Milton Friedman, whom I disagree with on some things, was known for being an effective debater, but I think Sowell has even him beat: anti-capitalist platitudes don't stand a chance against the Sowell meat grinder.
And now, just today -- at age 87! -- Sowell has released a brand new book: Discrimination and Disparities.
I haven't read it yet, but I will.
From what I've seen of it, the new book reminds me of Sowell's criminally neglected work Civil Rights: Rhetoric or Reality?, which I've been recommending for as long as I can remember (my Amazon review from 2001 is still up).
One by one, the standard platitudes about discrimination and poverty fall before Sowell's relentless statistical assault. Discrimination causes poverty? How about the Chinese minority in Southeast Asia? Discrimination against the Chinese minority is actually written into the Malaysian constitution. And yet the Chinese minority still dominate the economy.
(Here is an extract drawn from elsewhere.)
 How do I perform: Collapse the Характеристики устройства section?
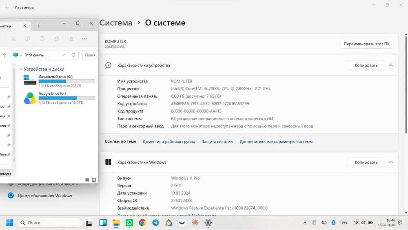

Likewise, Japanese-Americans were discriminated against so badly that 120,000 of them were forcibly relocated during World War II. Yet by 1959 they had equaled whites in income, and by 1969 were earning one-third more.
Politics is the only way for a minority group to advance? To the contrary: the general pattern in the United States has been for a group to become wealthy first and only then to enter politics (if at all). The Irish, on the other hand, who placed such emphasis on political action, lagged behind other ethnic groups.
The book is filled with information like this. Page by relentless page, Sowell relentlessly undermines the idea that outcome differences must be of sinister origin.
If Polish-Americans are 25 years older, on average, than Puerto Ricans, is that not going to be reflected in greater work experience, higher net worth, etc.? Yet nobody even bothers to consider age differences.
If half of Mexican-American women are married by age 18, but only 10 percent of Japanese-American women are, won't their life trajectories be radically different -- even if they were identical in all other traits?
By the end of Sowell's book, any reasonable person has to understand how cartoonish and silly it is to expect identical outcomes from different groups across a wide range of human experiences.
Of course, today the very existence of an intergroup disparity is made the subject of hysterical denunciations by campus demonstrators who aren't exactly known for appreciating subtlety.
All the more reason to cheer the truly great Thomas Sowell, and the unexpected gift of his new book.